Louison (Dominique Pinon) clowns around in Marc Caro and Jean-Pierre Genet’s brilliant audiovisual feast

Inspired by the work of Terry Gilliam, Delicatessen is a brilliant audiovisual feast, with every sound and image orchestrated for maximum absurdity, courtesy of cinematographer Darius Khondji (Seven, Stealing Beauty), longtime Marguerite Duras composer Carlos d’Alessio (India Song, The Children), and art director Miljen Kreka Klakovic (The Pillars of the Earth, The Order). Caro also did the gorgeous production design and makes a cameo as Fox. Several scenes turn into wildly inventive, hysterical musical numbers with a vaudevillian sensibility. Winner of four César Awards, the film is wickedly funny, taking place in a grim, fantastical, surreal vision of the future that is part Road Warrior, part Brazil, part Monty Python, where even methods of surveillance are downright strange. The cast is appropriately weird, none more so than Caro and Jeunet regular Pinon and his familiar, oddball face.
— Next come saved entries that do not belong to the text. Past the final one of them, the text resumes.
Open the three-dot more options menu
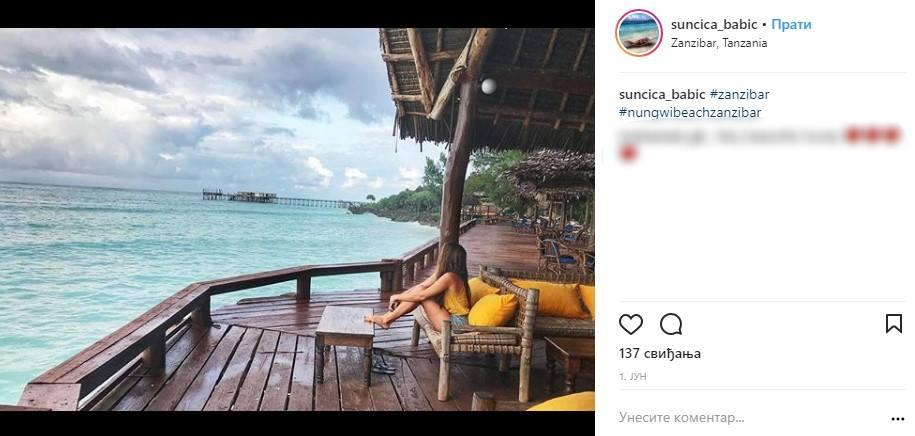Viewport: 915px width, 436px height. coord(897,418)
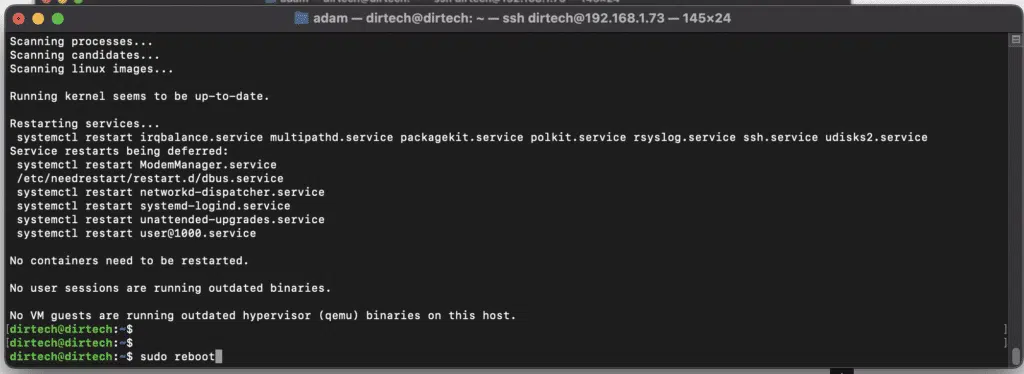Click the 'systemctl restart user@1000.service' line
Image resolution: width=1024 pixels, height=374 pixels.
136,233
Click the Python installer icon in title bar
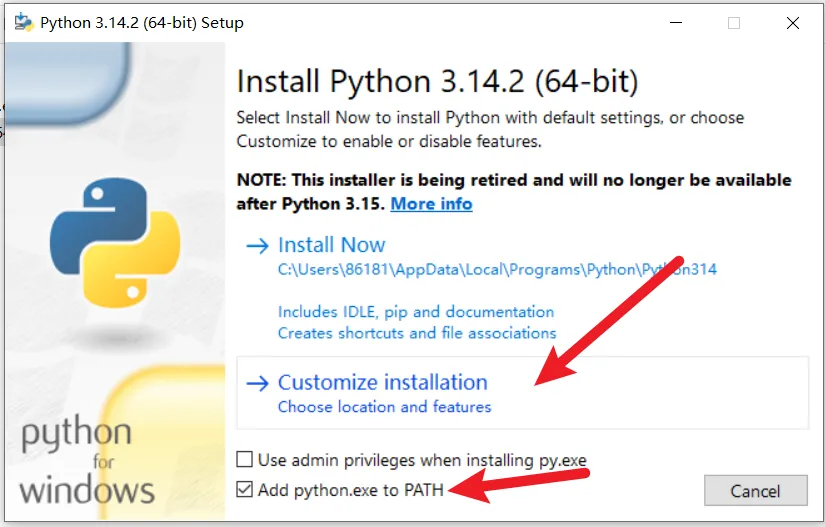This screenshot has width=825, height=527. pos(23,22)
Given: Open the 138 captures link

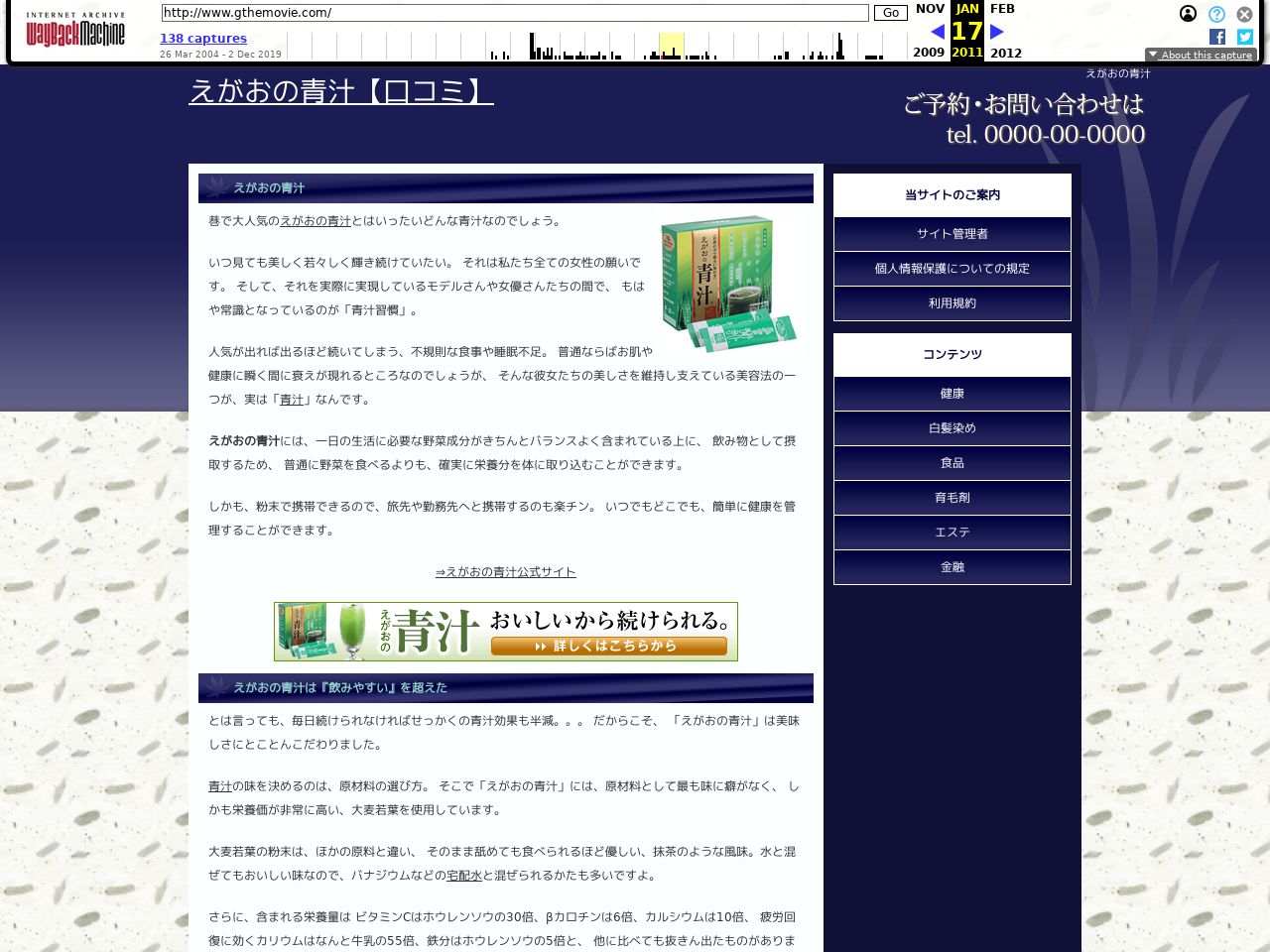Looking at the screenshot, I should click(x=203, y=39).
The directors went on to collaborate on the stunning sci-fi gem The City of Lost Children before going their separate ways, Jeunet making such films as Alien: Resurrection, A Very Long Engagment, and Amélie and Caro writing and directing Dante 01. A twenty-fifth anniversary digital restoration of Delicatessen is screening January 10 at 4:00 and 7:30; “Comedy on Film: What Makes the French Laugh?” continues through February 21 with such other French laugh fests as Mohamed Hamidi’s One Man and His Cow, Jean-Christophe Meurisses’s Apnée, Michel Hazanavicius’s OSS 117: Cairo, Nest of Spies, and Quentin Dupieux’s Reality, with each show followed by a reception and the 7:30 show introduced by a special guest.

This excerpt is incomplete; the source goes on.